Camp Nelson is a census-designated place in Tulare County, California. Camp Nelson is 12 mi east of Springville. Camp Nelson has a post office with ZIP code 93208. The population was 109 at the 2020 census, up from 97 at the 2010 census. Camp Nelson can be reached from Porterville by 33 curvy miles on California State Route 190 with an elevation gain of 4,439 feet.

==Geography==
According to the United States Census Bureau, the CDP covers an area of 1.2 square miles (3.2 km^{2}), all of it land.

===Climate===
This region experiences warm (but not hot) and dry summers, with no average monthly temperatures above 71.6 °F. According to the Köppen Climate Classification system, Camp Nelson has a warm-summer Mediterranean climate, abbreviated "Csb" on climate maps.

==Demographics==

Camp Nelson first appeared as a census designated place in the 2010 U.S. census.

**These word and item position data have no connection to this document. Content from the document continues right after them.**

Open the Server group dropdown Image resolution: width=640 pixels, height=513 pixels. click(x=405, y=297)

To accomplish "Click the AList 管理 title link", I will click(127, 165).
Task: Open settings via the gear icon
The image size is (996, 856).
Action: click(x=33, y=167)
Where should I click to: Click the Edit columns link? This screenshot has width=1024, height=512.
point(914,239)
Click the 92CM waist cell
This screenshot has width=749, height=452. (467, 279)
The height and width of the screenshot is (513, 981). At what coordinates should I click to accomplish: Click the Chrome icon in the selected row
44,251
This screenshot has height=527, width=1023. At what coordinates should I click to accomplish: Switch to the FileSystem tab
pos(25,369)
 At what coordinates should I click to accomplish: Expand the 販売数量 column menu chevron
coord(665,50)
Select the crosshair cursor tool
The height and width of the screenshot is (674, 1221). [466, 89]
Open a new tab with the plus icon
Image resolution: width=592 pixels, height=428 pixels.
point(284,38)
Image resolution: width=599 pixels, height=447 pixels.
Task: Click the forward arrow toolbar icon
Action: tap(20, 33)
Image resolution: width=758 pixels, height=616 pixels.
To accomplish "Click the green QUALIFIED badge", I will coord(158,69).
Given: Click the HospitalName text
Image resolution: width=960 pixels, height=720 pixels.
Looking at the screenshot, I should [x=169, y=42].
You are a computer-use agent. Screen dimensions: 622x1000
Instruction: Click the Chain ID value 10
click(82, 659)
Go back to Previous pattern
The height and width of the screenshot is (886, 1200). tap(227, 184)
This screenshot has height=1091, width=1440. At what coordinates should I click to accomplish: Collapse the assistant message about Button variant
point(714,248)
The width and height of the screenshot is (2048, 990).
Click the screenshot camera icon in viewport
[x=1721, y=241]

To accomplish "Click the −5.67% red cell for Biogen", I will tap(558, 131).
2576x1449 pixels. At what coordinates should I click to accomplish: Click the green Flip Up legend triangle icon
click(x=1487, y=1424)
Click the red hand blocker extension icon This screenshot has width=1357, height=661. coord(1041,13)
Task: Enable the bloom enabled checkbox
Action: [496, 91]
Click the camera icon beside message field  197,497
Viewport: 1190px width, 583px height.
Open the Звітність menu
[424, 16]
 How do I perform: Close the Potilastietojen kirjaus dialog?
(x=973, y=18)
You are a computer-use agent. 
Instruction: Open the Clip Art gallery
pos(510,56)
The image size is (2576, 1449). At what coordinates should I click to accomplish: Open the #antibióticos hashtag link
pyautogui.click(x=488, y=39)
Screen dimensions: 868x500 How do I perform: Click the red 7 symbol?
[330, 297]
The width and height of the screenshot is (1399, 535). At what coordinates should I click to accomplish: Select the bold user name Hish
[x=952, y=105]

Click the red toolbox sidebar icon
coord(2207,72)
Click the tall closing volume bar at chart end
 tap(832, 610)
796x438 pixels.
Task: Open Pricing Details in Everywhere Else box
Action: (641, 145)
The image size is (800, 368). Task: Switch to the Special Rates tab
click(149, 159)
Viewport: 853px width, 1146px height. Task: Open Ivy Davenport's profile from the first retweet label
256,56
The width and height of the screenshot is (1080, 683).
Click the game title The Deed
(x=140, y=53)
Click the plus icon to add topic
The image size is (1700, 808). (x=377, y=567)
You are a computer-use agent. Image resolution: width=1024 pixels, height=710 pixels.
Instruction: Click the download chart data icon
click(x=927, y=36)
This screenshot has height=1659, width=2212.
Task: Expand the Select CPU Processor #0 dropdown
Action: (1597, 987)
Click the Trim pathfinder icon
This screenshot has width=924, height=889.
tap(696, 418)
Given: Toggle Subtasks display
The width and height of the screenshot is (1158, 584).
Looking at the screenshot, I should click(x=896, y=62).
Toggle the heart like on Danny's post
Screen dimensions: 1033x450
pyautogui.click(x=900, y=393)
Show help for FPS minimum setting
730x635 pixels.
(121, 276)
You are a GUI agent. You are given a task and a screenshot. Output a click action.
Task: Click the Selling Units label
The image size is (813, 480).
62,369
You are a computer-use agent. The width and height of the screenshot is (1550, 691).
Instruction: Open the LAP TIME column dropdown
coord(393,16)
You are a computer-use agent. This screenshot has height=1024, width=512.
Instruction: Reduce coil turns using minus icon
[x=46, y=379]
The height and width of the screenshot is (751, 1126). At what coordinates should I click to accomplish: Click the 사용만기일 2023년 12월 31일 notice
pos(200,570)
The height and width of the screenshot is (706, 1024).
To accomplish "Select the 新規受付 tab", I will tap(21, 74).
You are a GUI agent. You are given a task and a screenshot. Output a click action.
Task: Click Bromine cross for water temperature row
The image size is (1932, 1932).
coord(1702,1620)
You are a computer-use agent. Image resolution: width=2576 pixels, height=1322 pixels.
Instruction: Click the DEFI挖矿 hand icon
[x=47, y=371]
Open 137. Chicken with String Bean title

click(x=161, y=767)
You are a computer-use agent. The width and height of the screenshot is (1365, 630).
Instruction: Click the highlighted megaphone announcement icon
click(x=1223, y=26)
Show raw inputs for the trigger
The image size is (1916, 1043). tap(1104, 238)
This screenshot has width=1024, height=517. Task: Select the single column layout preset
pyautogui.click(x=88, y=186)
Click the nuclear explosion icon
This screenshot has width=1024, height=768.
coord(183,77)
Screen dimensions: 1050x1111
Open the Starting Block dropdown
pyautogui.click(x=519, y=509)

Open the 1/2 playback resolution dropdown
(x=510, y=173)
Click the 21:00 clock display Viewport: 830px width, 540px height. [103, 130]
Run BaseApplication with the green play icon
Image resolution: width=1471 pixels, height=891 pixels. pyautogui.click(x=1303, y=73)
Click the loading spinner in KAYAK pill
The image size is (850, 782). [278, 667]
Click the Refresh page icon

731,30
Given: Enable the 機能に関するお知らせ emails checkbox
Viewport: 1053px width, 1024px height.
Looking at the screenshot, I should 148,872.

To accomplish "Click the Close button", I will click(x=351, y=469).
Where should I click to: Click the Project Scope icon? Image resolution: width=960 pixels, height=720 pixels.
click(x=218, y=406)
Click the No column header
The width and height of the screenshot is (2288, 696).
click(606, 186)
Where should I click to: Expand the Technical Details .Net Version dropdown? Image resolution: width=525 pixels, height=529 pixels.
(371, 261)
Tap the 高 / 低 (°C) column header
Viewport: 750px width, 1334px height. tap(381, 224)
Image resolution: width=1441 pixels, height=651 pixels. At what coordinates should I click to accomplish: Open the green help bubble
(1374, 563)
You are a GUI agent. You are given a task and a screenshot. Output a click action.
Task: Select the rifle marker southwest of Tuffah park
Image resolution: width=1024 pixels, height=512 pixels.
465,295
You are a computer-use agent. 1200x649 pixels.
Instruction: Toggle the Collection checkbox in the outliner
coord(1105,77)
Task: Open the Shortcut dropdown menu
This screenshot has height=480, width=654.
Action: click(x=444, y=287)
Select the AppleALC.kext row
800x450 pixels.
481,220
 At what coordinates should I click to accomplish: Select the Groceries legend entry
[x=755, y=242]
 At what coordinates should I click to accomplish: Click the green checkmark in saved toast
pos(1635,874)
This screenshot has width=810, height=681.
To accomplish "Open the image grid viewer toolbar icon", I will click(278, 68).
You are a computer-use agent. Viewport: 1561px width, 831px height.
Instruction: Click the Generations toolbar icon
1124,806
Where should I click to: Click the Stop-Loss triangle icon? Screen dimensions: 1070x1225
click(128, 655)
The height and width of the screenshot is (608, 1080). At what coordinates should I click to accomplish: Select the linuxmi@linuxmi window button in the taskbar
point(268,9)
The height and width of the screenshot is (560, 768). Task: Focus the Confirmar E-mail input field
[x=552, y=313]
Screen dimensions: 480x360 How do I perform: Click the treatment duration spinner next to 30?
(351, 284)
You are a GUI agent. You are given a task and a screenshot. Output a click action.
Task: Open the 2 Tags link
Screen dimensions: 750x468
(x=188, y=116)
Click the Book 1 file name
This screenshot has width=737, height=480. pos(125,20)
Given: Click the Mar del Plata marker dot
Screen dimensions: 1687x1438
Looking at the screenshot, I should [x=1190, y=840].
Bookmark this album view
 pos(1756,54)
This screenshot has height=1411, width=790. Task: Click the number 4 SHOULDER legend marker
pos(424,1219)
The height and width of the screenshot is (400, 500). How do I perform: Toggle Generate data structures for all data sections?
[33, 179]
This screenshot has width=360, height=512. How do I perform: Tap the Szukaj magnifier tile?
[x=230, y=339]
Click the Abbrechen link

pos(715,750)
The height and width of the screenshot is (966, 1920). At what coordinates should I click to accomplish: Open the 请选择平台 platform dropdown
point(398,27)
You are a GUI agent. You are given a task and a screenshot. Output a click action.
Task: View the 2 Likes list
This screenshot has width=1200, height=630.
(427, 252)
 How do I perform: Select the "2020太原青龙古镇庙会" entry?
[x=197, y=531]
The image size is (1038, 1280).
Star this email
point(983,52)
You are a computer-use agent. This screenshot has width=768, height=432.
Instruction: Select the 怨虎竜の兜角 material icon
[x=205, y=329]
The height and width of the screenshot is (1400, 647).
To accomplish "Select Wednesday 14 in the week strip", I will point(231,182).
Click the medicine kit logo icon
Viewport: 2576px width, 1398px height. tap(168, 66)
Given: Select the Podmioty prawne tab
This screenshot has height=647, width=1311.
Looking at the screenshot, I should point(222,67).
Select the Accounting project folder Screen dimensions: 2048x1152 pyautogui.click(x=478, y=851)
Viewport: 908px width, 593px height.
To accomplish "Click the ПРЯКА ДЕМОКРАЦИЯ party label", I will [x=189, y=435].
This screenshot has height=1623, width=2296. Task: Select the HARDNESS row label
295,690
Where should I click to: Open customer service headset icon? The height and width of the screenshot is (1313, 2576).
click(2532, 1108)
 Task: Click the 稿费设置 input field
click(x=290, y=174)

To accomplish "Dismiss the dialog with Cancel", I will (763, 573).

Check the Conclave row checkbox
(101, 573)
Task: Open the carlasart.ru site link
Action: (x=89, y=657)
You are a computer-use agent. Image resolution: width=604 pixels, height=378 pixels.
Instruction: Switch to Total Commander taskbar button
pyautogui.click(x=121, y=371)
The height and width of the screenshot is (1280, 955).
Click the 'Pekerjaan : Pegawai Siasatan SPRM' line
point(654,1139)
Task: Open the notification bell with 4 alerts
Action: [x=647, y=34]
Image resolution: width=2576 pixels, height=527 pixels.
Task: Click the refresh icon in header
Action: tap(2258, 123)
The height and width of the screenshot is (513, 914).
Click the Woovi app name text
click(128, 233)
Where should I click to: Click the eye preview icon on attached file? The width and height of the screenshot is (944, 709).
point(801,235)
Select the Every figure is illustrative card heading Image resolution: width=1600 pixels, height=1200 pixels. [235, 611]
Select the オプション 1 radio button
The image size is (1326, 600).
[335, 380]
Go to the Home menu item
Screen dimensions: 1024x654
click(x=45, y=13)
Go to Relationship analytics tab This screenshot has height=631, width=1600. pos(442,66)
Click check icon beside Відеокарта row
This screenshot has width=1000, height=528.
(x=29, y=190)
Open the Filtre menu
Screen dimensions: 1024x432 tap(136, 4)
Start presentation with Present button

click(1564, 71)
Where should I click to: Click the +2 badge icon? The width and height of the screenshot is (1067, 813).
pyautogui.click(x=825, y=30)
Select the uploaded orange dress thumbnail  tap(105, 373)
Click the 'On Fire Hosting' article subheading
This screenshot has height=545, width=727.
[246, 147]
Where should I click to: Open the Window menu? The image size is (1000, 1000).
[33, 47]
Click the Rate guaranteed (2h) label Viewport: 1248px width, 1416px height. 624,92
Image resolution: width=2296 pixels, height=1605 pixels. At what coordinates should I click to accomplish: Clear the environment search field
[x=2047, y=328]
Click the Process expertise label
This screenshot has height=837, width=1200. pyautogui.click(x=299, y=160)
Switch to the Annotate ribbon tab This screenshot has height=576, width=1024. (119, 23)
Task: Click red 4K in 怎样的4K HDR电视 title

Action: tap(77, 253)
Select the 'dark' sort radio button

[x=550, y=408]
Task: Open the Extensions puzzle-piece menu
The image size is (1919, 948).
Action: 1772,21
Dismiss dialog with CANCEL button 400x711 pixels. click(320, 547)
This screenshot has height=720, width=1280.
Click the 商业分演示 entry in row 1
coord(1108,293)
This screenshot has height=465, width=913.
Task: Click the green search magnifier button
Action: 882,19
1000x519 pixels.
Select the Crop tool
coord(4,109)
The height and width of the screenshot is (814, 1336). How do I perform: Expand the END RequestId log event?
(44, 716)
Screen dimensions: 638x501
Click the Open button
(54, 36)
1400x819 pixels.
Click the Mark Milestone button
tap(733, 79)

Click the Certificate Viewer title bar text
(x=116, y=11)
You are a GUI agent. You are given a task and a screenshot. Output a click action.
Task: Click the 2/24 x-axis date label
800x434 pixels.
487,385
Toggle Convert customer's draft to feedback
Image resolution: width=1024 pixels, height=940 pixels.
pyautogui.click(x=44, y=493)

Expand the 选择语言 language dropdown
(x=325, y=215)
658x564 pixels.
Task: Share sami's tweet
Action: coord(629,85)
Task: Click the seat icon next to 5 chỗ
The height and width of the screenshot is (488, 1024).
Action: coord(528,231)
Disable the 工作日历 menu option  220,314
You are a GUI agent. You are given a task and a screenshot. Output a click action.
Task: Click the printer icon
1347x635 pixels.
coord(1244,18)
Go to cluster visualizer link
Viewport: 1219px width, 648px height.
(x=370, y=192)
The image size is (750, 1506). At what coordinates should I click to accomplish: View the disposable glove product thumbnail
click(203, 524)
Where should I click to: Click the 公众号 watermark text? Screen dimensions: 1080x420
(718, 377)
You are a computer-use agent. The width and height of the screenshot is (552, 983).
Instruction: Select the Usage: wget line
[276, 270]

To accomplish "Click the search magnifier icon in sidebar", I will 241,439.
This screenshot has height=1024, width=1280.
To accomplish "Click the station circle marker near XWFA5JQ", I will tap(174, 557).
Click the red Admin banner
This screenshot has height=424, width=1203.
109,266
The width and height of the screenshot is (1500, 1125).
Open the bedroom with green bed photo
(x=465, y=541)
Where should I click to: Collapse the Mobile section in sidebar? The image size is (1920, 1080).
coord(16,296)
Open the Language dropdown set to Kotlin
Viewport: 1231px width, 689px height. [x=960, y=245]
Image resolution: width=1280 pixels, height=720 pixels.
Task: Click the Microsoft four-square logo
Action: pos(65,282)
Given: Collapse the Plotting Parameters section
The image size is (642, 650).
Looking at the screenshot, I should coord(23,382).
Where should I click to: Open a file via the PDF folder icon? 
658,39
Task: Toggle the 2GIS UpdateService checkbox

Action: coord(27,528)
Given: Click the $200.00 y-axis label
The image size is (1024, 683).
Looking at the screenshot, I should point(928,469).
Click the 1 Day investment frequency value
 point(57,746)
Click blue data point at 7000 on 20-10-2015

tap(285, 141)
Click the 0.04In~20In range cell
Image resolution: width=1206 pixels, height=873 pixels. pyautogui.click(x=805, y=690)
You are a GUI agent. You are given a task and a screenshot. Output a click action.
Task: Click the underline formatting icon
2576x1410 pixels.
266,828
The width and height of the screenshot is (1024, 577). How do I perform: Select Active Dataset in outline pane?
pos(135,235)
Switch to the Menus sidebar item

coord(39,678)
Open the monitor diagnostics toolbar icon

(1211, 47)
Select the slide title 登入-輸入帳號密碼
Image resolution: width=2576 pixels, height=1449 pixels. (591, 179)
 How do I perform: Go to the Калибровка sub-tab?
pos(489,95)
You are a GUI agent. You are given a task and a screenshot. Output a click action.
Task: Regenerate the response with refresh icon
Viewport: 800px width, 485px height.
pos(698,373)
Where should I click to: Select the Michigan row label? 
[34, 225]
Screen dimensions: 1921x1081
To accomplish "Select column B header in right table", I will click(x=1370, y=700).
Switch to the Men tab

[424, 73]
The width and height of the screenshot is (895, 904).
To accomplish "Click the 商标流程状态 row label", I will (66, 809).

Annually, the town hosts the summer Mountain Festival in the Camp Nelson Meadow, which was established through the John M. Nelson conservancy. Apart from the annual festival, visitors come to Camp Nelson to see the grove of Sequoias near Belknap campground.
A small tungsten mine operated in the area until the 1950s.

Historical population
| Census | Pop. | Note | %± |
| 2010 | 97 |  | — |
| 2020 | 106 |  | 9.3% |
U.S. Decennial Census 1850–1870 1880-1890 1900 1910 1920 1930 1940 1950 1960 1970 1980 1990 2000 2010

===2020 census===

As of the 2020 census, Camp Nelson had a population of 106. The population density was 85.6 PD/sqmi. The entire population lived in rural areas.

The median age was 63.3 years. The age distribution was 4 people (3.8%) under the age of 18, 1 person (0.9%) aged 18 to 24, 14 people (13.2%) aged 25 to 44, 39 people (36.8%) aged 45 to 64, and 48 people (45.3%) who were 65 years of age or older. There were 46 males and 60 females; for every 100 females there were 76.7 males, and for every 100 females age 18 and over there were 72.9 males age 18 and over.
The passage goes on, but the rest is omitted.